This next part is one of those stories that I just can't resist. Allow me to introduce you to
William B. Hargrave. Socialist, adventurer, librettist, real estate speculator, accountant, and inventor extraordinaire.
Hargrave is one of those wild people in history that I wish we knew more about.
He fell into roughly the same generation as the rest of the card inventors we've discussed,
born sometime around the Civil War.
The first concrete record we get is actually a newspaper article about one of Hargrave's operas.
In 1897, he writes an opera titled Merry Students.
It's put to music and then performed in his hometown of Colfax, Washington.
It was, according to this newspaper, a roaring success. Now, already, kind of a weird
story. Somehow this gets him into accounting and then he files some patents, right? Well,
not yet. First, he takes a trip. The next year, 1898, he leaves for Alaska to prospect for gold.
He was on the tail end of the Klondike gold rush.
This is where we actually get a splash of color and personality.
So far, the only writings we've had from people this episode are from patents.
Those don't really give us much color to the story.
While in the Klondike, Hargrave becomes friends,
lifelong friends actually, with Jack London, the author. London called Hargrave either Bert or
Kid, which made finding this connection a little more difficult. I actually only recently put
together this part of the story. After Jack London's death, his wife, Charmaine, wrote his biography.

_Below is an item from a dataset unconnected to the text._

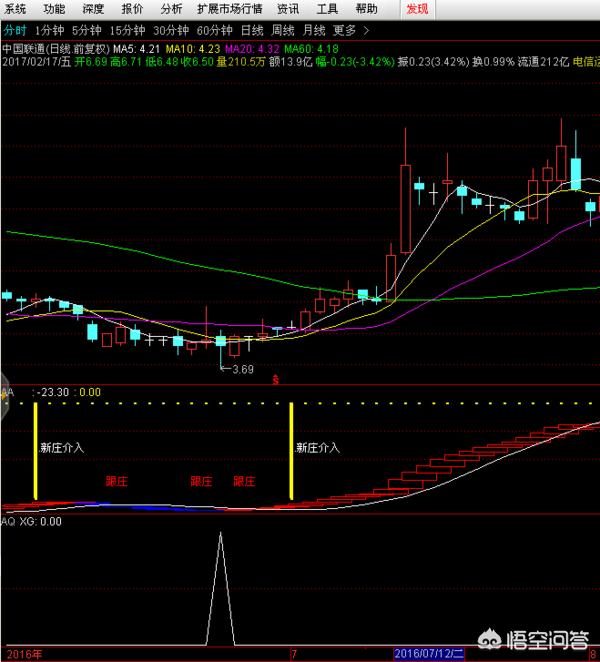Click the red 发现 button

pos(416,9)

That book talks about Hargrave in some detail, including direct quotes from letters and
recollection. Let me pull in a small quote just to illustrate something here. From the book of
Jack London, volume 1, as excerpt from a letter written by Hargrave, quote,
one as excerpt from a letter written by Hargrave, quote,
There were not many of us that winter in the little mining camp on the Yukon,
but the isolated group of cabins housed some lovable and adventurous souls. I will tell you about them because it was about them that Jack London wrote, and because there is hardly one
of them whom he has not immortalized in his writings. End quote.
First, I think this gives a small feel for Hargrave's way with words.

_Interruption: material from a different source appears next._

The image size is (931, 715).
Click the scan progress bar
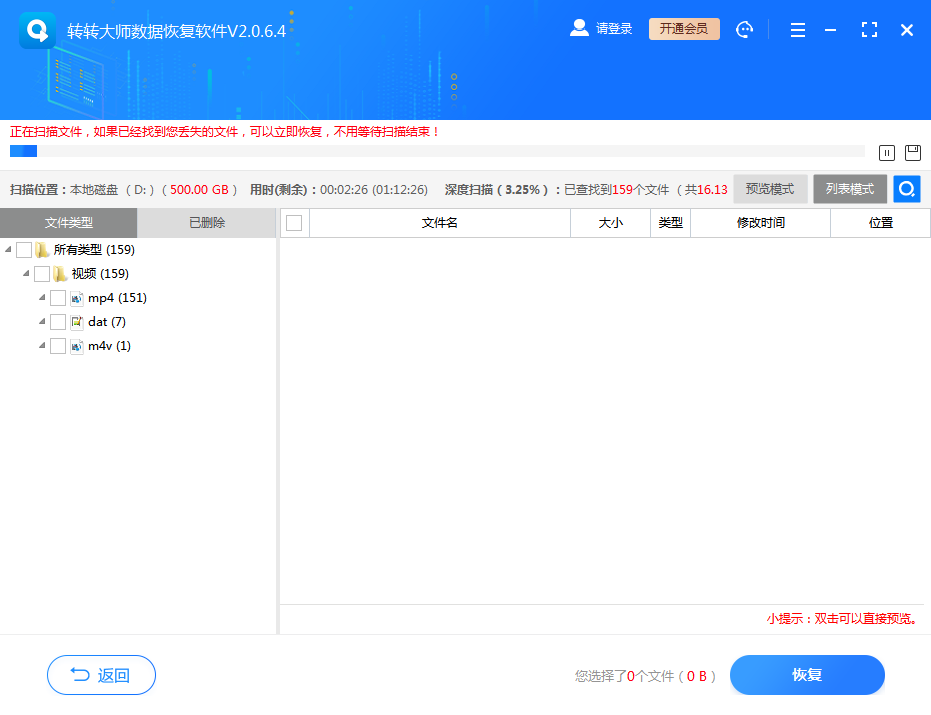[437, 151]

That kind of makes the whole opera thing make sense.
He's hanging out with poets and authors, and he himself is an author.
But second, he claims that London wrote about he and his fellow adventurers.

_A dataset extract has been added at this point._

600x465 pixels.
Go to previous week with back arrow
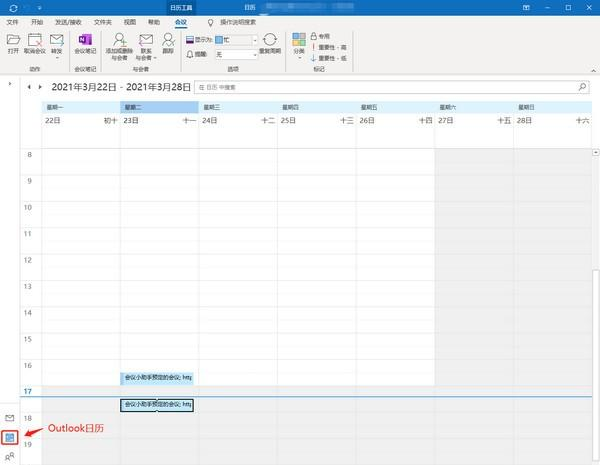[29, 87]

It's likely that there's much more here than I know of, and I'm going to need to read at least a few of London's books about the Klondike to try and figure this out.
What I do know is that Hargrave's time in Alaska was short.
The entire party had been fighting scurvy for most of their expedition.
Fresh food was hard to come by, so one after another, folk fell ill.
Hargrave was the first to become too sick from Scurvy to continue prospecting.
Before the year was out, he was shipped back to Washington to recover.
Upon his return, Hargrave became deputy county auditor.
This is the first time we have any record of Hargrave as a clerical worker. And honestly, it seems to come out of left field. But I guess he found a
career path. In 1901, he would join up with the Whitman Abstract Company, also in Colfax,
as trustee and eventual assistant manager. There, he would have been handling
accounting and filing work, day in and day out, while still writing operas. In 1903,
he files his first patent for a device that can remove facial wrinkles. And he keeps his day job,
so I can only imagine that that doesn't actually go anywhere.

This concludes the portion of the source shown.